5 Key questions which the Government needs to answer:
- If economic security depends on getting a deal, why is ‘no deal’ acceptable?
- What internal assessment has the Government done on the cost of ‘no deal’?
- Can the Government find a major UK employer who will say that leaving the EU with no deal is a viable option?
- Can the Government demonstrate that trade outside the EU will compensate for a no-deal scenario with the EU?
- Can the Government guarantee that we will become members of the WTO after Brexit and what evidence do they have to support this claim?
- The no-deal scenario risks damaging the UK economy, with a potential for reducing GDP by up to 7.8% by 2030, according to independent analysis by the National Institute of Economic & Social Research
- A no-deal scenario would hit real wages by up to 6.3% and reduce tax receipts by £45bn, narrowing the Government’s options for public spending.
- UK exports to the EU would be massively hit with tariffs being imposed on 90% of UK goods’ exports and UK services losing passporting rights to the single market.
- UK service sectors, which comprise 80% of the UK economy, would be hit as their access to European markets would be severely restricted.
- A no deal scenario would hit UK trade with the rest of the world, affecting trade agreements with 36 countries around the world.
- Non-trade related aspects of UK-EU co-operation would also be impacted, where there is no guarantee whatsoever that the UK would continue to be allowed access to Europol or the European Arrest Warrant – vital for protecting the country’s security.
- The National Institute for Social & Economic Research (NIESR) has suggested no deal would reduce GDP by up to 7.8 per cent by 2030. NIESR have also shown that under the WTO option, real wages would be projected to fall, by between 4.6 per cent and 6.3 per cent.
- As demonstrated by the research by NIESR, all principal independent, expert economic studies have shown that the WTO scenario has the gravest consequences for trade, FDI and GDP.
- In short, the relationship that gives the UK the furthest distance from the single market does the most damage. Investment would be lower and the UK’s manufacturing base would be hit, affecting both earnings and jobs. Anyone who wants to help those ‘just managing’ should rule it out.
- Under the WTO model, the UK would be subject to the EU’s common external tariff when trading with the EU. Tariffs would be imposed on around 90 per cent of the goods the UK exports to the EU, including 15 per cent on food, 10 per cent on cars, and 36 per cent on dairy.
- For example, the UK automotive sector has shown that post-Brexit tariffs on exports to the EU would raise the cost of UK-manufactured cars by £1.8bn and the cost on imports from the EU by £2.7bn, with the latter pushing up car prices by £1,500.

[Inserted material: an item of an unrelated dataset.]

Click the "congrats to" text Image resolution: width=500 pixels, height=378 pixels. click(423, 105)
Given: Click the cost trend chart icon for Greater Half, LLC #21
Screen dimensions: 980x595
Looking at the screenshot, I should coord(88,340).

- WTO ‘most favoured nation’ tariff rules mean that, without an FTA in place, the EU would not be able to give the UK preferential tariff rates as these would need to apply to every other WTO member. If the UK unilaterally dropped tariffs on EU trade, the UK would also have to drop tariffs for all countries, with no guarantee of reciprocal action, which would be disastrous for domestic industries. Arch Brexiteer Professor Patrick Minford advocates this and has himself admitted that this would “mostly eliminate manufacturing” in the UK.
- For service sectors, the WTO option means services would have much weaker market access, without the presumed right of commercial establishment - for example no financial services ‘passport’; no mutual recognition of qualifications; no formal equivalence agreement in any sector; no recognition by the EU’s regulatory bodies; and so as a result legal uncertainty about the ability to continue trading.

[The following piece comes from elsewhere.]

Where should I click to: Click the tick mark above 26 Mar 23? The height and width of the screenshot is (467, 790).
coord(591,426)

- In practice this would mean that services providers would have their ability to trade with the EU significantly limited. UK professional service providers like accountants, financiers and architects would not be able to operate freely across the EU as they can at present. For example, the Chief Financial Officer of Ryanair has warned that failure to reach an agreement would lead to flights between the UK and the EU27 being suspended and international broadcasters based in London would also need to relocate to the EU27 if they wanted to continue to transmit into the EU.
EU Free Trade Agreements (FTAs)
- Moving on to WTO rules would mean losing preferential access to the EU’s FTAs with 36 countries which give the UK preferential access to over 50 markets around the world. In theory the UK, EU and third party countries could amend these FTAs to note the UK's new status and continue on current terms, but this could only be possible if the UK's trade arrangements remain constant, ie within the single market, which the Government has already rejected. The UK would have to seek to renegotiate these as bilateral deals but with far more restricted access to the EU.

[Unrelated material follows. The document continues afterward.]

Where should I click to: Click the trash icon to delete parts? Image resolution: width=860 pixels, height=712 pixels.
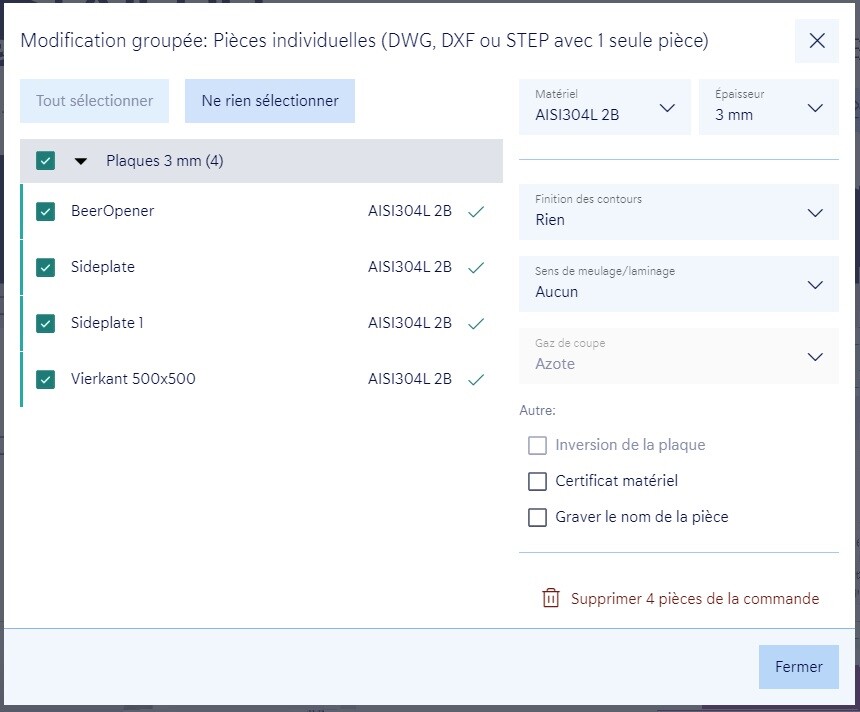[550, 598]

No deal impact on non-trade issues
- The WTO option would not cover matters relating to co-operation on policing, criminal justice, counter-terrorism or security and in foreign policy, so if the UK were to leave with no deal in place this would also mean that it would have no co-operation on issues such as Europol or the European Arrest Warrant.
- The no-deal approach runs counter to the approach to security taken by Theresa May in her article 50 letter to Donald Tusk, where she specifically states that “the Government of the United Kingdom wants to agree a deep and special partnership between the UK and the EU, taking in both economic and security cooperation.”
Moving on to the WTO and setting a new tariff regime
- It is unclear whether the UK would even be able to move on to the WTO if we left with no deal as we would have not yet set our own goods and service schedules. The only practical course would be to submit to the WTO national schedules that replicate the EU’s current tariff and GATS access schedules. The UK’s schedule can only be adopted if none of the WTO’s 163 members object, but this is not guaranteed and will take time to agree. Agriculture, for example, is one area which presents particular challenges and where other WTO members may seek concessions from the UK. The key point is that this complex process would have to be completed before we could trade even on WTO terms and certainly before any third party would consider signing an FTA with the UK.